Biden hints at eliminating Senate filibuster
Biden said during a formal press conference, the first of his presidency, that the filibuster is “being abused in a gigantic way,” pointing to a steep increase in cloture votes, in which 60 senators must vote to overcome an individual senator’s effort to block legislation.
Biden said he “strongly” supports a talking filibuster, in which senators would be required to remain on the floor and speak in order to filibuster, but said the chamber should go “beyond” that “if we have to, if there's complete lockdown and chaos as a consequence of the filibuster.”
The filibuster threatens to stymie Biden and Democrats’ big plans on everything from gun control to election reform to immigration unless they can get 10 Republican votes – an unlikely prospect – and Schumer has not ruled out pushing to scrap it.
“It used to be you had to stand there and talk and talk and talk until you collapsed,” Biden said of the talking filibuster, which was eliminated in 1971, but which moderate Democrats like Sen. Joe Manchin (D-W.Va.) have signaled support for reviving.
Biden noted that people “got tired of talking and tired of collapsing,” when there was a talking filibuster, allowing the Senate to “break the filibuster, get a quorum and vote.”
Read more: Transcript of Biden First Press Conference March 25
Exactly what legislation can pass with 51 and what must have 60?
Nearly all legislation in the Senate now faces the 60-vote hurdle.
Some noncontroversial legislation can pass without it, by “unanimous consent.” But that requires every senator to agree and is well above the 60-vote hurdle.
There is one way to pass major legislation with just a majority vote and it involves another arcane tool: budget reconciliation. Here’s a more full explanation of this procedural monster. What’s important is that reconciliation can only be used for bills that impact the federal budget and it can only be used once a year. So it is limited.
Do Democrats have enough support to end the filibuster?

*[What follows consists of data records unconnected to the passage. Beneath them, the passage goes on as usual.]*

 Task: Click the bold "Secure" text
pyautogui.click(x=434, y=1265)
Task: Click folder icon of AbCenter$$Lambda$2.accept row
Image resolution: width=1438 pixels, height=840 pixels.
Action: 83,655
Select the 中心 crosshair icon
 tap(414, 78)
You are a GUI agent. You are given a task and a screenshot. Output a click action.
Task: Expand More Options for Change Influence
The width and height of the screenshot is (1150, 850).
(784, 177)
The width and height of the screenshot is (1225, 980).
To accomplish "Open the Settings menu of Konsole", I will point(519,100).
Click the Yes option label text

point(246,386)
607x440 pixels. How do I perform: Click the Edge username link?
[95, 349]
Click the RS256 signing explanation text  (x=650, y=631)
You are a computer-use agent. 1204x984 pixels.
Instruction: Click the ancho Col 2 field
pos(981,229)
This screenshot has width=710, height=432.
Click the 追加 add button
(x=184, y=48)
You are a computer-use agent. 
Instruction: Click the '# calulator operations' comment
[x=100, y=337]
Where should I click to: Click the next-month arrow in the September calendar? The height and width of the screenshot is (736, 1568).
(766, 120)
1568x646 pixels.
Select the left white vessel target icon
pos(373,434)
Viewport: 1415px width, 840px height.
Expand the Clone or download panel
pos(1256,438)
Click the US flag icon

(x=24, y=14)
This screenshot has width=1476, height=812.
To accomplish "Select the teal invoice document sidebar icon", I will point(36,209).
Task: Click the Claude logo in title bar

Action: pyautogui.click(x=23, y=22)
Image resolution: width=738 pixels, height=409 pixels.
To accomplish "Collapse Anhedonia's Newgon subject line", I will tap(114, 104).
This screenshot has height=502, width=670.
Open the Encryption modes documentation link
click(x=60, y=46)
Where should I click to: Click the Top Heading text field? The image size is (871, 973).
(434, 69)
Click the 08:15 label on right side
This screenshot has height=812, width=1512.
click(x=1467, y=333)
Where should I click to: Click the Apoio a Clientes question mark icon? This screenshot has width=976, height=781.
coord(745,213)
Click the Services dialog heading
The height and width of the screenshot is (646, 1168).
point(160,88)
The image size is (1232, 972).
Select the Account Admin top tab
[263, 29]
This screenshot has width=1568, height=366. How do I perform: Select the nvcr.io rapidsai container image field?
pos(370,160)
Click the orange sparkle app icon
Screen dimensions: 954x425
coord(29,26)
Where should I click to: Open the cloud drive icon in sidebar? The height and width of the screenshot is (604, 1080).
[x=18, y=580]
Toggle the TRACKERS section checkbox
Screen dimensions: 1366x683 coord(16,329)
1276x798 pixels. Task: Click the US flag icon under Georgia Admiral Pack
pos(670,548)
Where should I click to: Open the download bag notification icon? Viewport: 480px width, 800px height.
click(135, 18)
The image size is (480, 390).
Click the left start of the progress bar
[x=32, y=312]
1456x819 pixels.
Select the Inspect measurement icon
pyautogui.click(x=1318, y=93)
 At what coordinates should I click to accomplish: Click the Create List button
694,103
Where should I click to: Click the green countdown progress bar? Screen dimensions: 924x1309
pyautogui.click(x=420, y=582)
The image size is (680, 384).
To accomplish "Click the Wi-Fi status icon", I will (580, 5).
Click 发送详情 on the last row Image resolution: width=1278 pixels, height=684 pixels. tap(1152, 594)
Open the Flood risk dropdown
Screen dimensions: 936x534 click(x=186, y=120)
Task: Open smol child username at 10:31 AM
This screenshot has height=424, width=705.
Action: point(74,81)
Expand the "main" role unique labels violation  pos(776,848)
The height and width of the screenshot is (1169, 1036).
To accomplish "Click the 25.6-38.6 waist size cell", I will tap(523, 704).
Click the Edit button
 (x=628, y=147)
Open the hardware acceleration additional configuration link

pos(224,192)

Not yet. While top Democrats like Sen. Dick Durbin of Illinois are behind the effort and progressives like Sen. Elizabeth Warren of Massachusetts have been pushing it for years, moderates like Sen. Joe Manchin of West Virginia are not. Because Democrats have only 50 votes right now, every one of them needs to be on board to change the Senate rules -- and they could be changed back in the future.
Would throwing mashed potatoes at each other be more effective and cleaner than a filibuster?
Unlikely to be more effective. The Senate chamber is 9,040 square feet in area. It would take giant vats of mashed potatoes to impact that space. However, potatoes could be used strategically to unite or divide delegations from, say, Maine and Idaho.
It would certainly be messier. Needless to say, mashed potatoes are delicious and should not be wasted.